By Phyllis Schlafly
Monday, March 10, 2008
A recent survey of Britons under the age of 20 reported that more than 20 percent of them believe Winston Churchill, Richard the Lion-Hearted and Florence Nightingale were fictional characters, but that Robin Hood, Sherlock Holmes and King Arthur were real people.
We hope American students are more knowledgeable, but evidence is not reassuring. They scored an F, or just 54 percent, in a new survey by the Intercollegiate Studies Institute of 14,000 freshmen at 50 U.S. colleges and universities.
Students were asked 60 questions to test their knowledge of U.S. history and government. In general, the better a college ranked on the widely publicized U.S. News & World Report list, the lower it ranked on civic learning.
Another just-released survey found that a significant proportion of U.S. teenagers live in "stunning ignorance" of history and literature. That survey was conducted by a new research organization called Common Core.

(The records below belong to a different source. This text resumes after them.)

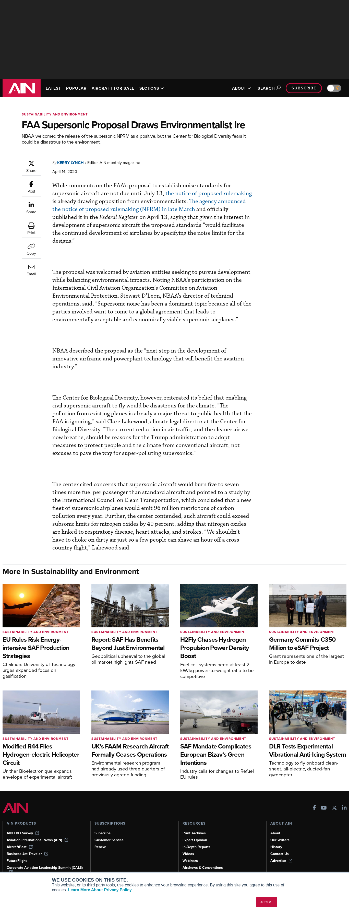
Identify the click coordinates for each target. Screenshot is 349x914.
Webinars (190, 861)
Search (268, 88)
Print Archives (194, 833)
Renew (100, 847)
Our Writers (280, 840)
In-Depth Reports (196, 847)
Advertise (281, 861)
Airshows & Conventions (203, 867)
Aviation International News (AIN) (37, 840)
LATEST (53, 88)
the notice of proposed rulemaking (208, 193)
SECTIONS (151, 88)
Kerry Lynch (70, 163)
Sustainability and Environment (55, 114)
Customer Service (109, 840)
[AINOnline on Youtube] (324, 808)
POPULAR (76, 88)
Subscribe (304, 88)
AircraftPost (20, 847)
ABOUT (241, 88)
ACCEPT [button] (266, 902)
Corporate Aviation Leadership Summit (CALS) (45, 869)
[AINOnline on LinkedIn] (344, 808)
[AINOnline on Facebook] (314, 808)
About (275, 833)
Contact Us (279, 854)
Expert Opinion (195, 840)
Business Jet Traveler (27, 854)
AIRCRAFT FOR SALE (113, 88)
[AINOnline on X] (334, 808)
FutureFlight (17, 861)
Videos (188, 854)
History (276, 847)
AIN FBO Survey (23, 833)
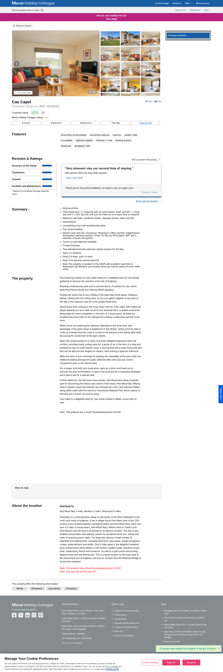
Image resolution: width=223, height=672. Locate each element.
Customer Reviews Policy (126, 627)
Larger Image (23, 92)
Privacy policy (120, 615)
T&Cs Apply (111, 19)
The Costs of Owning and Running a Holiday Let (184, 619)
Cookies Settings (150, 662)
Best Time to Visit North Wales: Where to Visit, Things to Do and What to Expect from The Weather (185, 635)
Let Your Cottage (162, 3)
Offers (206, 10)
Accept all (191, 662)
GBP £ (189, 3)
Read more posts (172, 641)
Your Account (202, 3)
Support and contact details (126, 611)
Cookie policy (120, 619)
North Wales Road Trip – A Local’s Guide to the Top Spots (185, 626)
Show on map (146, 123)
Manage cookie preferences (127, 623)
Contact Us (176, 3)
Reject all (171, 662)
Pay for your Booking (123, 635)
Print (159, 101)
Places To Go (180, 10)
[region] (111, 663)
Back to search (23, 25)
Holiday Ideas (195, 10)
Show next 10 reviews (147, 201)
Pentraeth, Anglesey (35, 106)
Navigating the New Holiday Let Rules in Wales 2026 (185, 612)
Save (150, 101)
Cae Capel (21, 102)
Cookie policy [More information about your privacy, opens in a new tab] (112, 669)
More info (118, 631)
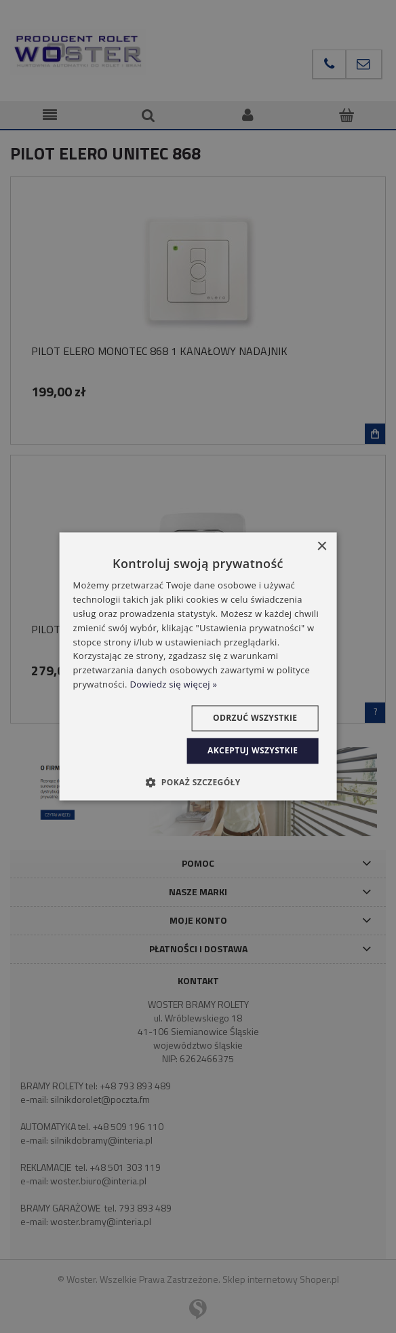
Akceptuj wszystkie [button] (252, 750)
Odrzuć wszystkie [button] (255, 718)
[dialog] (198, 666)
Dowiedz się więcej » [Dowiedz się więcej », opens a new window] (174, 684)
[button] (197, 782)
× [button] (321, 547)
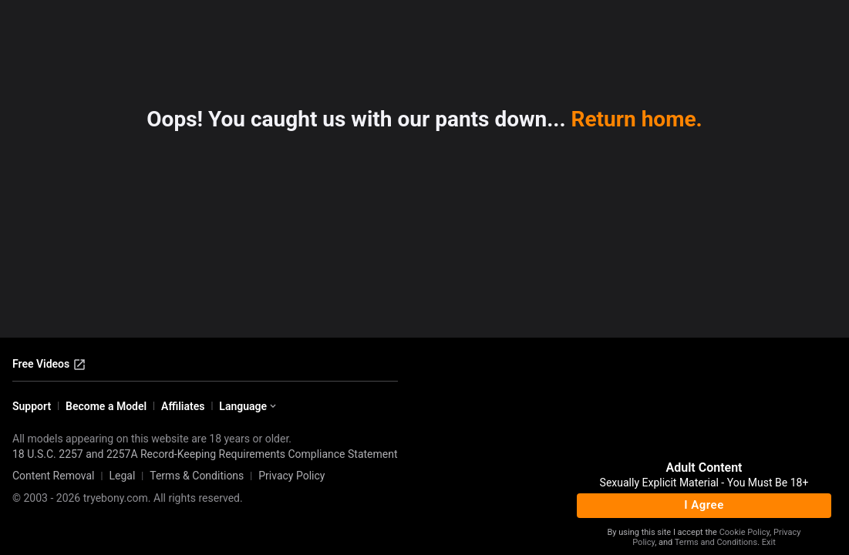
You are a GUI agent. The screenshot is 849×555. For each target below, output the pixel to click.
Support (31, 406)
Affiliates (182, 406)
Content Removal (53, 475)
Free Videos (49, 365)
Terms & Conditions (197, 475)
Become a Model (106, 406)
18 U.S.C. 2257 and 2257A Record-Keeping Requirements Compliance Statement (205, 454)
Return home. (636, 119)
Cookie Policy (744, 532)
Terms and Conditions (716, 542)
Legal (122, 475)
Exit (769, 542)
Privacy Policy (291, 475)
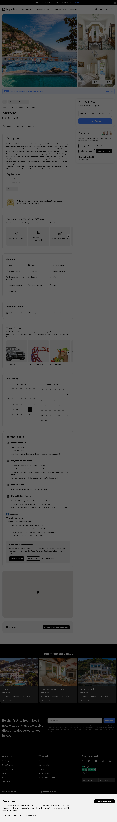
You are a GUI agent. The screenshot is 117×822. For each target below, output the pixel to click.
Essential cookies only (28, 815)
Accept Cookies (104, 801)
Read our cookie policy (10, 815)
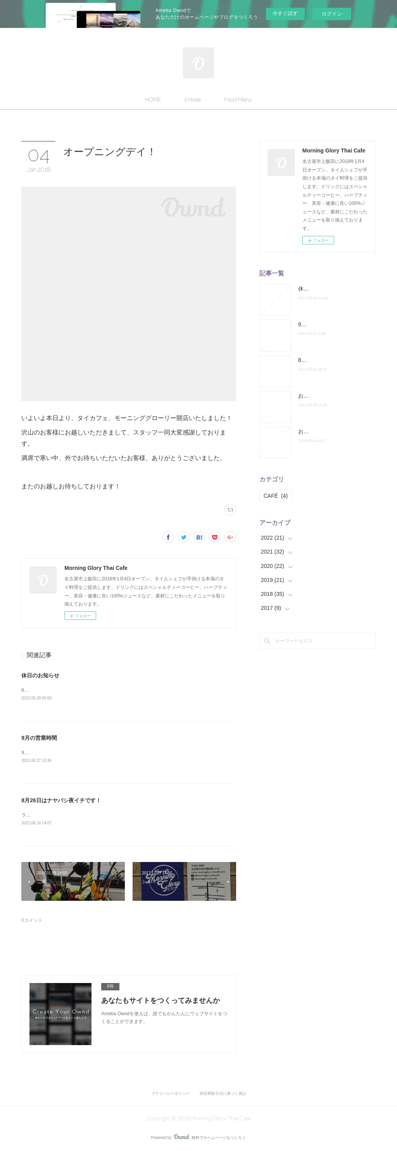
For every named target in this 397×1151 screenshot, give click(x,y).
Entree (193, 100)
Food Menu (238, 100)
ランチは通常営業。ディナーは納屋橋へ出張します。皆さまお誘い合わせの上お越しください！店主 (126, 816)
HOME (153, 100)
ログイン (332, 14)
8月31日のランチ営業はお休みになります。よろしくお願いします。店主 (97, 690)
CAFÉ (276, 496)
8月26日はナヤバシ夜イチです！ (61, 801)
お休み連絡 (311, 431)
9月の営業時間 (39, 738)
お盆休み (309, 396)
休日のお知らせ (40, 675)
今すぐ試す (285, 13)
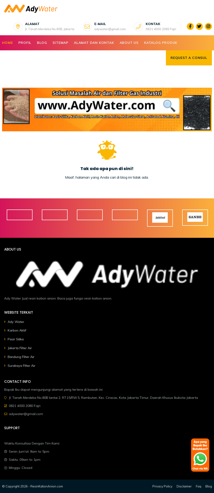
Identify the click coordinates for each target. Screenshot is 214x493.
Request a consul (189, 58)
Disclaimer (184, 486)
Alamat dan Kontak (94, 43)
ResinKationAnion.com (46, 486)
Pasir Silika (16, 339)
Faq (198, 486)
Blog (42, 43)
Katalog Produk (160, 43)
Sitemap (60, 43)
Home (7, 43)
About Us (129, 43)
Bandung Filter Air (21, 357)
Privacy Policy (162, 486)
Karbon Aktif (17, 330)
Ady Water (16, 322)
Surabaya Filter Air (21, 366)
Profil (24, 43)
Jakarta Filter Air (20, 348)
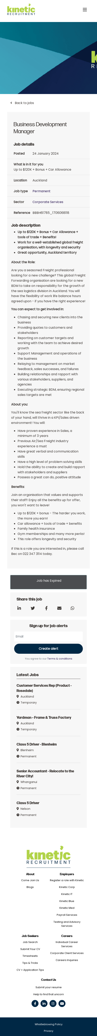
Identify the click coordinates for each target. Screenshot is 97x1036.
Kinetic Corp (67, 887)
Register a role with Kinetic (67, 880)
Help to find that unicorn (48, 994)
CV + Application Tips (30, 970)
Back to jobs (24, 103)
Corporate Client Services (67, 953)
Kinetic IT (66, 894)
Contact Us (48, 980)
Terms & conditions (59, 658)
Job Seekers (30, 936)
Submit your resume (49, 987)
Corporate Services (48, 202)
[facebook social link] (35, 1003)
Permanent (41, 191)
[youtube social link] (61, 1003)
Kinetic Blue (66, 901)
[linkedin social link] (44, 1003)
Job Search (30, 942)
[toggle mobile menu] (85, 10)
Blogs (30, 887)
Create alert (48, 648)
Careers (66, 936)
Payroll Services (67, 915)
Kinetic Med (66, 908)
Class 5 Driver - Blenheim (37, 744)
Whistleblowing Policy (48, 1024)
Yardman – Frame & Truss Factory (44, 717)
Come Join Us (30, 880)
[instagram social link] (52, 1003)
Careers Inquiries (67, 960)
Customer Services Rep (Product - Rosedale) (44, 688)
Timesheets (30, 956)
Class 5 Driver (28, 802)
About (30, 874)
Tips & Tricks (30, 963)
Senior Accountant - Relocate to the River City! (45, 773)
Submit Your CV (30, 949)
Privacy (48, 1031)
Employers (67, 874)
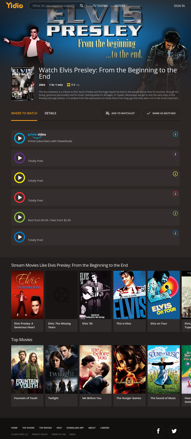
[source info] (174, 134)
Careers (104, 427)
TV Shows (100, 6)
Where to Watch (24, 113)
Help (59, 427)
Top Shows (28, 427)
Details (50, 113)
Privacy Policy (40, 434)
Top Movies (45, 427)
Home (14, 427)
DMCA (72, 434)
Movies (120, 6)
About (92, 427)
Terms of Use (58, 434)
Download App (75, 427)
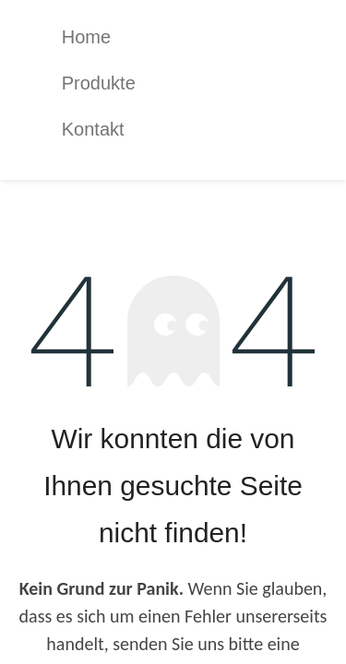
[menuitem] (187, 37)
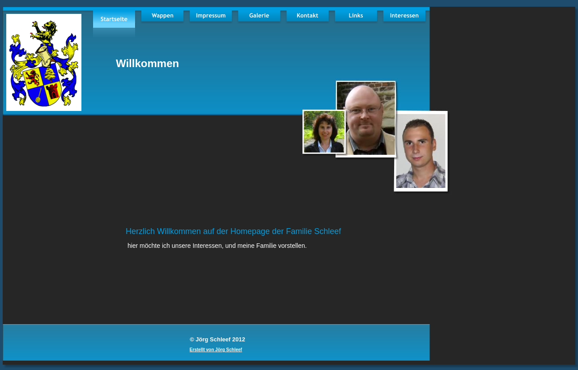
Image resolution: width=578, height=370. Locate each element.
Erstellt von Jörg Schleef (216, 349)
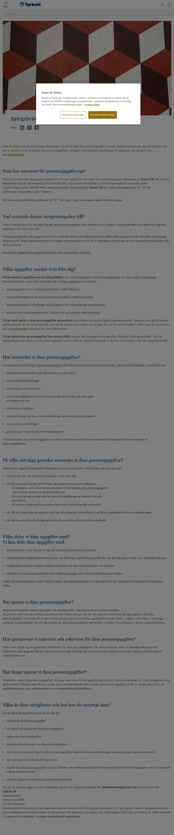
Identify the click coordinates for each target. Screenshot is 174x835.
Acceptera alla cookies (102, 115)
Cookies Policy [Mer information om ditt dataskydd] (92, 105)
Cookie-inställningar (73, 115)
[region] (88, 103)
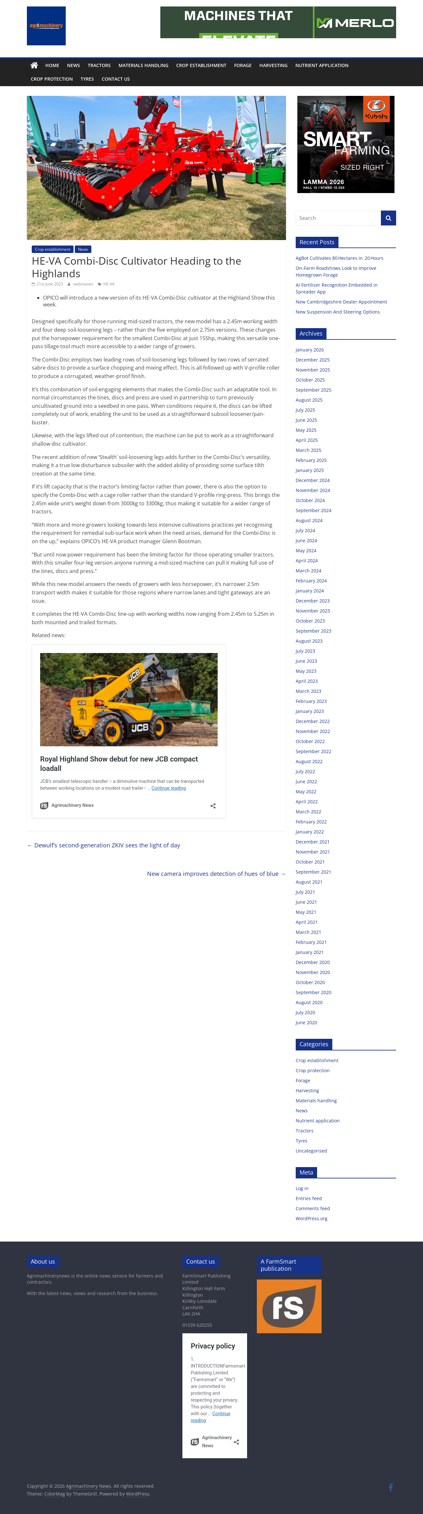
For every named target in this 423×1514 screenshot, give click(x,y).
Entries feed (309, 1198)
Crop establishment (201, 65)
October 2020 (310, 982)
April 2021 (307, 922)
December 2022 (313, 721)
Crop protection (52, 79)
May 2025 (306, 430)
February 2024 (311, 581)
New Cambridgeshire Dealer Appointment (342, 302)
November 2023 (313, 611)
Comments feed (313, 1208)
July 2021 (305, 892)
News (73, 65)
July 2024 (305, 530)
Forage (243, 65)
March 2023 (308, 691)
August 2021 (309, 882)
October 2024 (310, 500)
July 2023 (305, 651)
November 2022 (313, 731)
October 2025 (310, 380)
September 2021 (313, 872)
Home (52, 65)
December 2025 (313, 360)
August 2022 (309, 761)
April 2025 (307, 440)
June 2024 (306, 540)
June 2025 (306, 420)
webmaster (84, 284)
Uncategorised (311, 1151)
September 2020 (313, 992)
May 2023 (306, 671)
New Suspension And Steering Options (338, 312)
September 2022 (313, 751)
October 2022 (310, 741)
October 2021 (310, 862)
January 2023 (310, 711)
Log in (302, 1188)
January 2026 (310, 350)
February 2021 (311, 942)
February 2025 (311, 460)
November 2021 (313, 852)
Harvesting (273, 65)
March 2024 (308, 571)
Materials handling (143, 65)
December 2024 (313, 480)
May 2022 (306, 791)
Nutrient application (322, 65)
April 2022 (307, 801)
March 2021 (308, 932)
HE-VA (109, 284)
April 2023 (307, 681)
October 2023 (310, 621)
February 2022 (311, 822)
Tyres (87, 79)
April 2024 (307, 560)
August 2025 (309, 400)
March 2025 (308, 450)
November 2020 (313, 972)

An earlier survey of college seniors at 50 top colleges conducted by the American Council of Trustees and Alumni found that more than half didn't know that George Washington was the commanding general of the Continental Army during the American Revolution who accepted Cornwallis's surrender at Yorktown. Some 36 percent thought it was Ulysses S. Grant, and 6 percent said it was Douglas MacArthur.
Fortunately, two important new books now tell 20th century history the way it really happened, instead of the way liberals and feminists wish it had happened. Every college student should read these books in order to learn history that colleges fail to teach.
Both books describe how Ronald Reagan-style conservatism replaced New Deal liberalism during the half century following World War II, an event of great magnitude and good fortune for America. The first of these new books was written by a historian, the second from the view of participants in historic events.
"The Conservative Ascendancy: How the GOP Right Made Political History" (Harvard University Press, $28) is the work of historian Donald T. Critchlow. It is the indispensable scholarly account of how a small unorganized band of writers and an equally unorganized collection of grass-roots activists launched a counteroffensive against the prevailing economic and political order of the 1930s and 1940s, and by the 1980s became the dominant force in U.S. politics.
Long after President Franklin D. Roosevelt was gone, conventional wisdom still considered his New Deal liberalism to be the wave of the future. Conservatives were believed to be an ineffective remnant waging a holding action against inevitable socialism.
Critchlow traces the travails of the conservative movement through the political battles involving Sen. Robert A. Taft, Sen. Barry Goldwater, President Richard Nixon and President Gerald Ford, all Republicans. Those who lived through those years will delight in the extraordinary detail produced by Critchlow's extensive research and his more than 500 footnotes, and those too young to remember will learn history they cannot get anywhere else.
Conservatives found their leader in Reagan, who fortified their resolve with his faith that the tide of history is moving in our direction and that it is morning in America. Critchlow skillfully shows how the Reagan victories of the 1980s depended on a coalition of fiscal conservatives left over from the 1964 Goldwater campaign, the alumni of the anti-Communist groups that had educated the grass roots about external and internal threats to our country, and the social conservatives who newly came into the political process in the campaigns against the Equal Rights Amendment and Roe v. Wade.
"Upstream: The Ascendance of American Conservatism" (Simon & Schuster, $26) by Alfred S. Regnery is a fascinating account of how conservative authors combined with conservative activists to shake off New Deal socialism of the 1930s and become the dominant ideology in America. As the author boasts, "We are all conservatives now."
Regnery's book leads us to know and understand dozens of conservative leaders from various walks of life, volunteer organizations that played a role in the movement, mail-order fundraising, and foundations. He puts the broad scope of the conservative movement in focus, including the importance that the courts play in our culture.
Regnery deftly explains the fundamental differences between conservatives and big business, and between conservatives and neoconservatives. Conservatives want limited government, but those two other groups seek an activist government to promote their particular agendas.
Regnery's book is based not only on his firsthand involvement with many icons of the conservative movement, but his face-to-face interviews with many who are still living and able to tell their stories.
Regnery ends his book by describing the unexpected conservative uprising (all the way from Bill Kristol to Pat Buchanan) against President George W. Bush's nomination of Harriet Miers to the U.S. Supreme Court. No doubt the author hopes that the success of that revolt shows that conservatives are still moving "upstream" and can maintain their identity apart from liberal-Republican and Bush mistakes.